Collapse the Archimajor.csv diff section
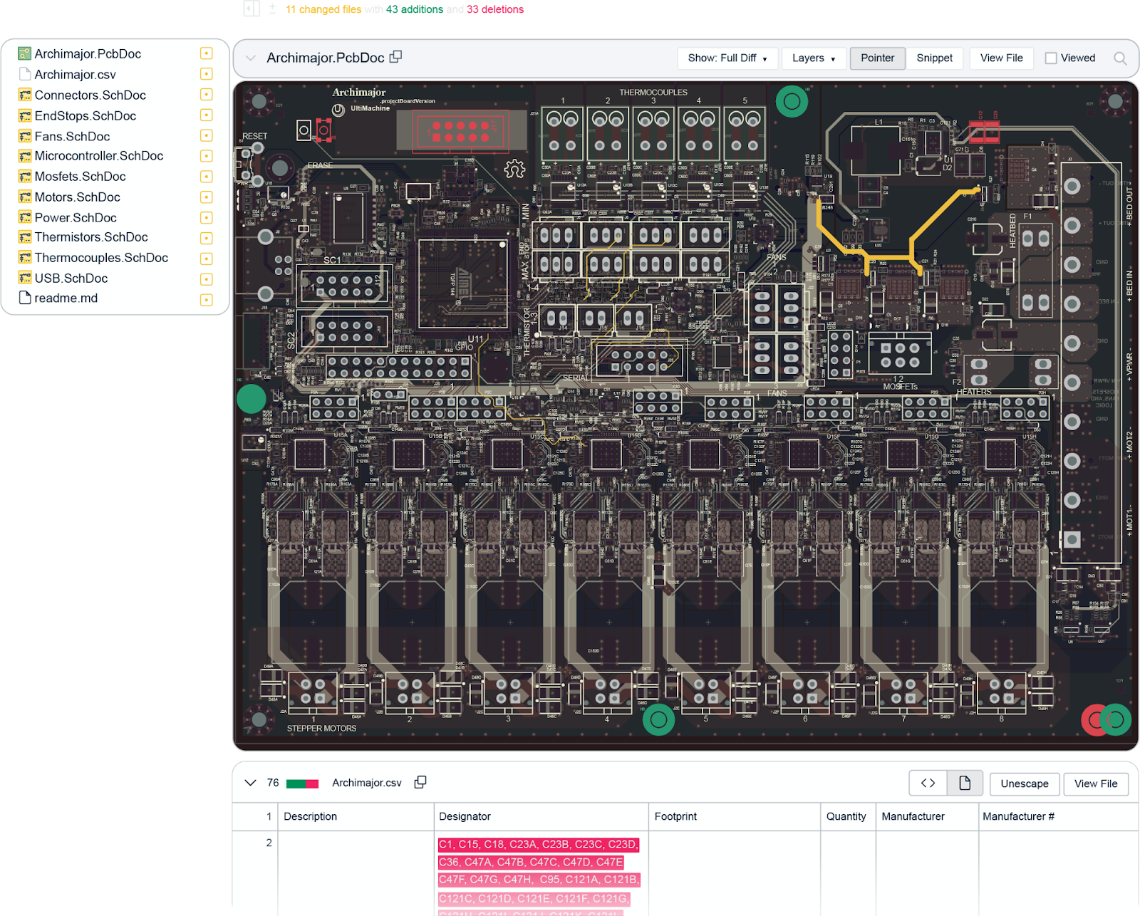250,782
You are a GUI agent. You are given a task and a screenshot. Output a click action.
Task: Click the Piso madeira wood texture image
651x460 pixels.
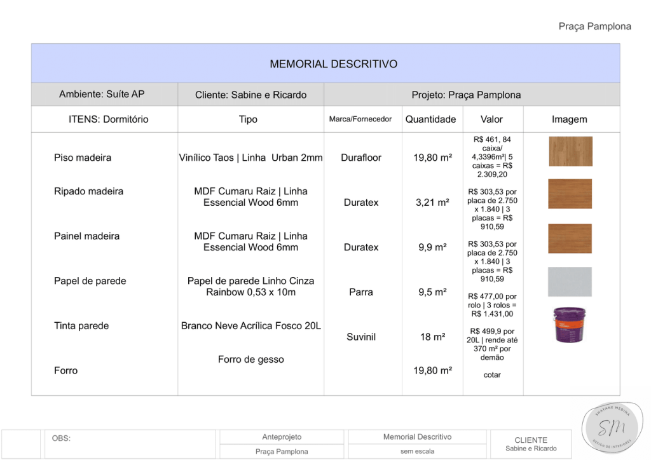coord(570,151)
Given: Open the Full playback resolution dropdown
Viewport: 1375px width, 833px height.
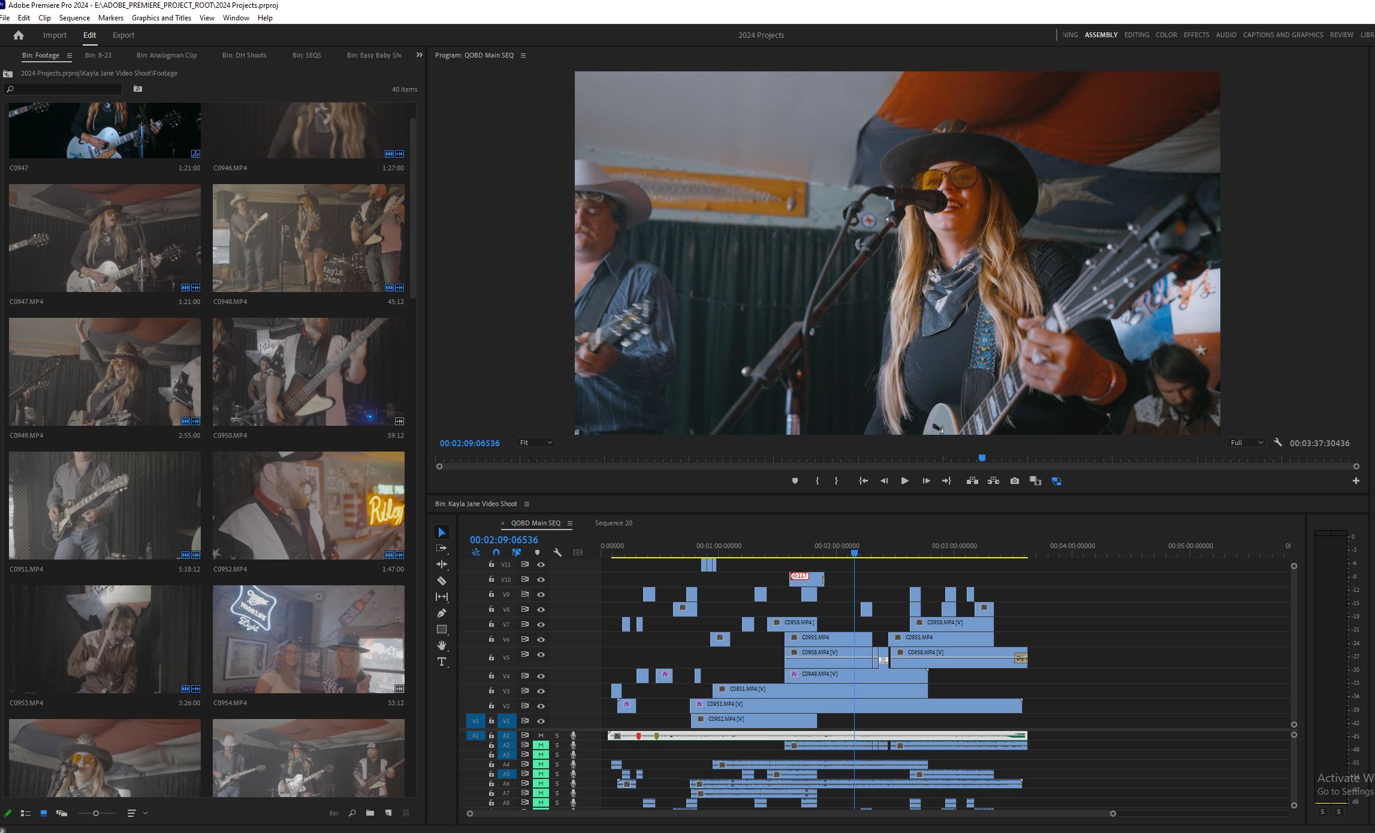Looking at the screenshot, I should [x=1246, y=443].
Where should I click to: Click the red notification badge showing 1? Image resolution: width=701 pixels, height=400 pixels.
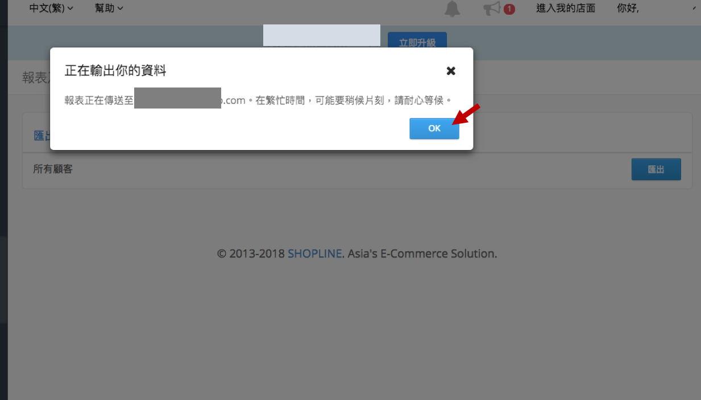tap(509, 9)
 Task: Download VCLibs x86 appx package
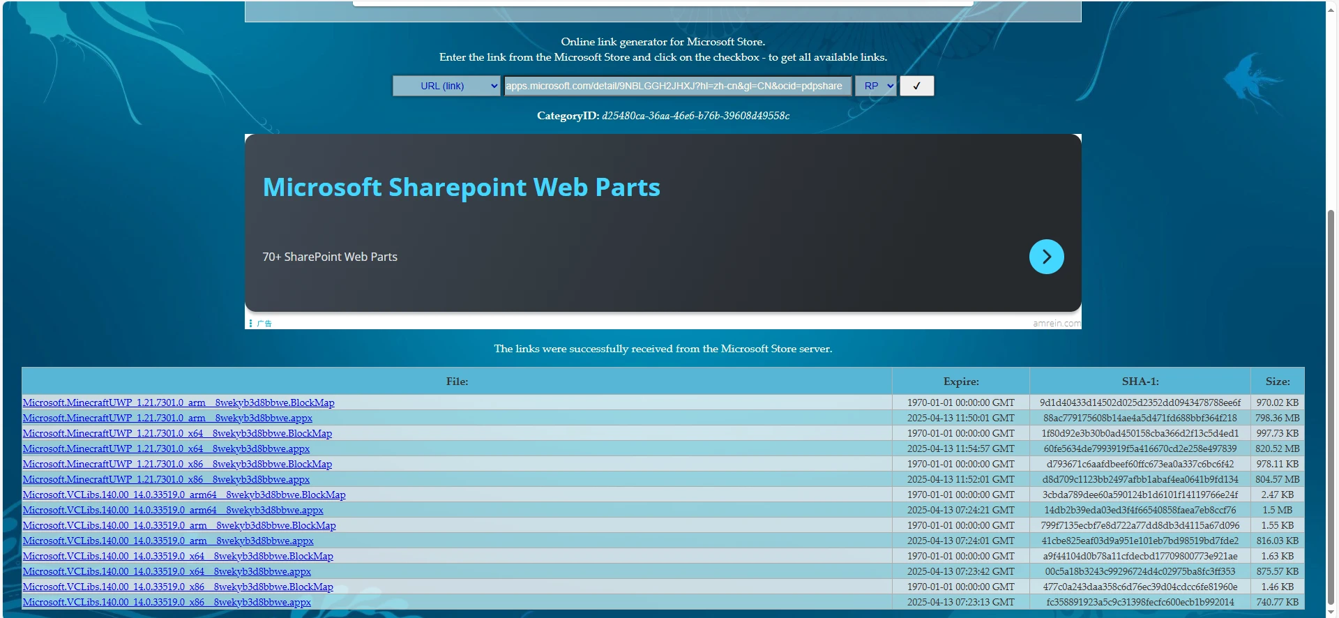pos(167,602)
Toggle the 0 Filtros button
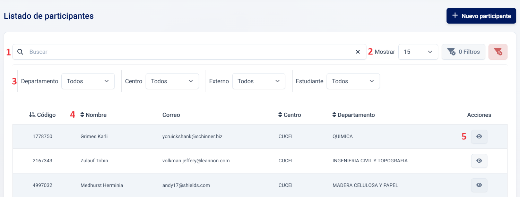 (x=463, y=52)
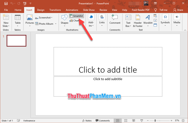Screen dimensions: 188x123
Task: Expand the Photo Album dropdown
Action: tap(55, 24)
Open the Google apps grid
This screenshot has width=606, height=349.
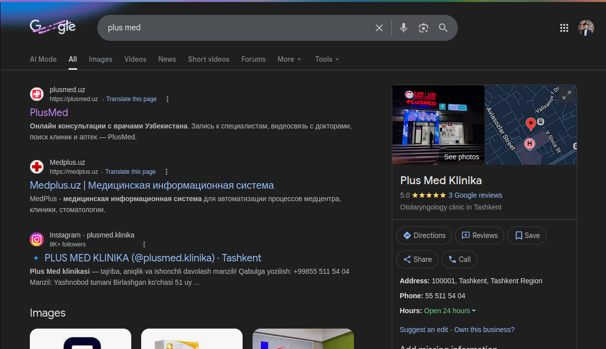[x=564, y=28]
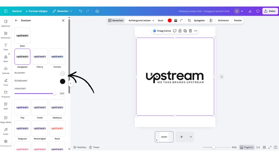Undo the last action

pos(80,11)
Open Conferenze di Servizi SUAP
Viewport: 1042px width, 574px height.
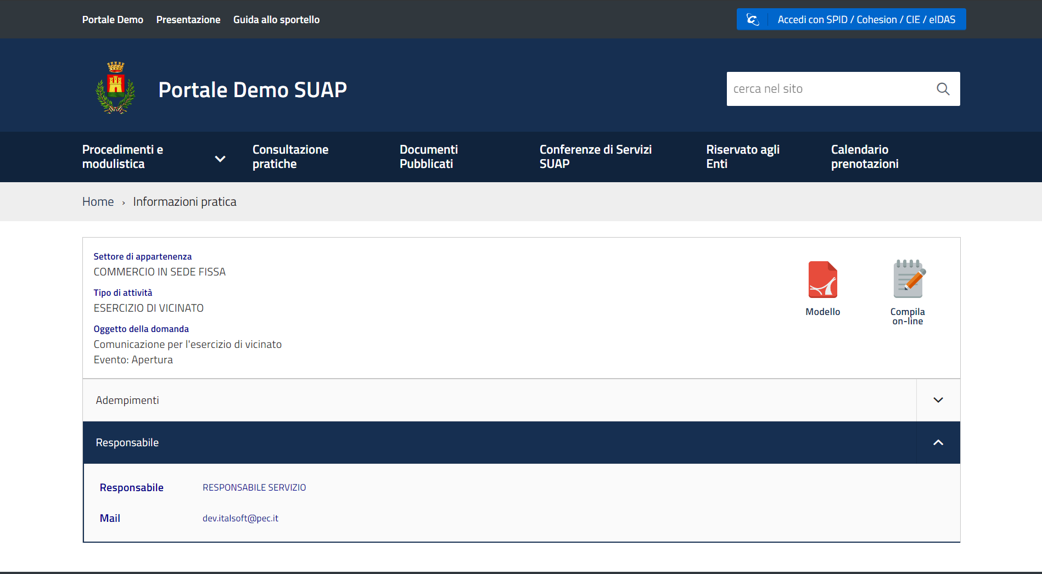click(595, 157)
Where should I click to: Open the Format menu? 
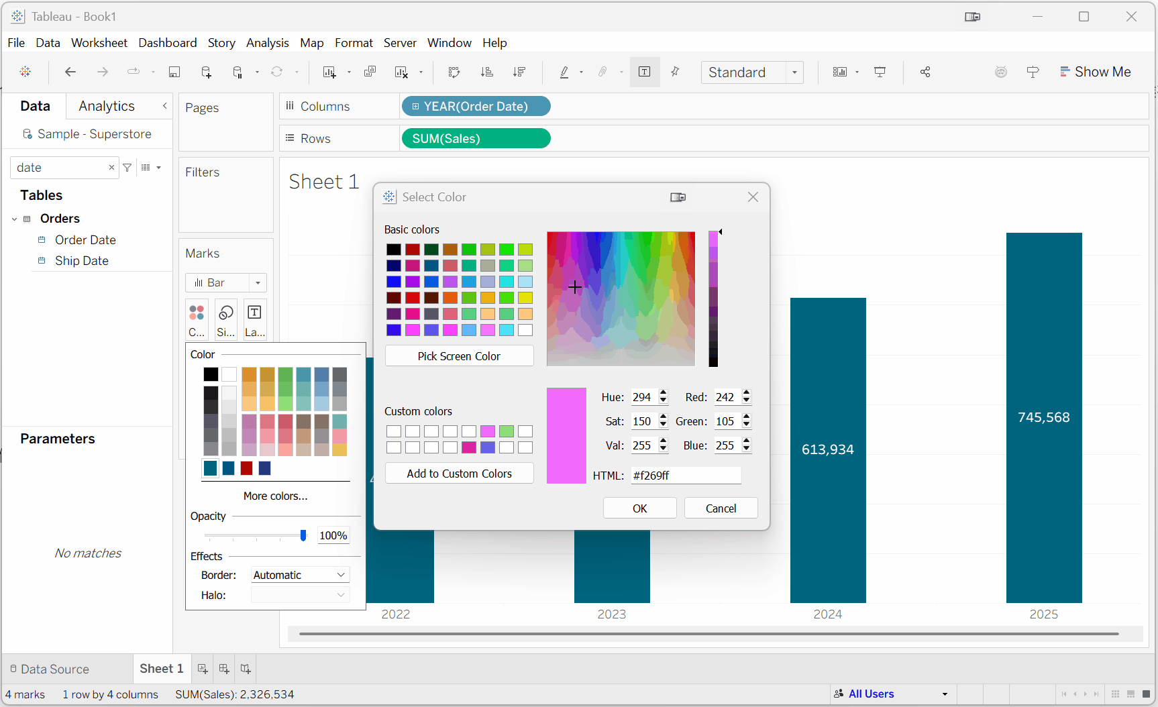[x=354, y=43]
————
### GIVEN REQUEST
Reproduce every row above word for word, but leave out the pictures.

### WRITTEN REPLY
Collapse the Archimajor.csv diff section
250,782
You are a GUI agent. You are given a task and a screenshot. Output a click action.
Task: Click the Piso madeira wood texture image
651x460 pixels.
coord(570,151)
Given: Open the Full playback resolution dropdown
Viewport: 1375px width, 833px height.
Looking at the screenshot, I should [x=1246, y=443].
Where should I click to: Click the red notification badge showing 1? Image resolution: width=701 pixels, height=400 pixels.
tap(509, 9)
 Task: Download VCLibs x86 appx package
pos(167,602)
Toggle the 0 Filtros button
 (x=463, y=52)
Screen dimensions: 188x123
Task: Expand the Photo Album dropdown
Action: tap(55, 24)
Open the Google apps grid
This screenshot has width=606, height=349.
[x=564, y=28]
Undo the last action

pos(80,11)
Open Conferenze di Servizi SUAP
Viewport: 1042px width, 574px height.
click(595, 157)
Where should I click to: Open the Format menu? 
[x=354, y=43]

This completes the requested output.